I bet Cafe Paradiso has guano-flavored tea.

Foofa said...

The first time ever I saw a bat I was scared shitless and then i didn't mind

Johnny Yen said...

When Kim and her daughter moved in, there was an open light fixture in her room. She was inexplicably afraid that bats would come in through it. I fixed it right away.

Bats are actually marvelous creatures, eating enourmous amounts of insects and pollinating plants.

Johnny Yen said...

I should add that it was my stepdaughter that was afraid of the bats, not Kim. She's just afraid of electrical cords.

Dale said...

Two bats flew over my head tonight. Was one of them you?

deadspot said...

We were trying to figure out if they were coming out of someone's attic, or just flying really low near their eaves. Sue tried to tell me that inhaling guano dust can kill you or something like that, but I still think it would be cool to have bats in the attic.

Die Fledermaus?

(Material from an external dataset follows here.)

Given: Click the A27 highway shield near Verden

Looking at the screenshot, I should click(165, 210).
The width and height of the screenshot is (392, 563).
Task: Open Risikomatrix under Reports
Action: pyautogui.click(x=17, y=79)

Maybe the sequel, Die Fledermaus Harder Again Tomorrow? I'm glad you enjoyed the disclaimer. I try to be accurate in my reportage. Someone has to have high journalistic standards.

They do, Becks, but you can't get it iced.

I've always liked bats. I think it's because they look like flying mice, and I read Mrs. Frisby and the Rats of NIMH at an impressionable age.

Johnny, you remember Justin? He had a pool in his back yard, and if you were out at the right time and had the pool lights on, bats would buzz the pool looking for bags. If they came in low enough, they'd leave a line of double ripples all the way across the pool where the tips of their wings hit the water. It was really, really cool.

That depends, Dale. Did it pee on you?

Writeprocrastinator said...

Bruce Wayne's alter ego and beneficial ridding of insects and vermin be damned, I am no fan of bats. In Italy on summer nights, they play chicken (no doubt they call it "human") swooping down on you and avoiding your hair at the very last instance.

Johnny Yen said...

I'll bet it was even cooler if you were drunk or stoned. Theoretically, of course.

deadspot said...

Hypothetically speaking, yes it was.

deadspot said...

WP, it probably wouldn't have been so bad if they weren't riding Vespas, right?

Writeprocrastinator said...

Spot,

Heh-heh-heh! Exactly! Those and Piaggios!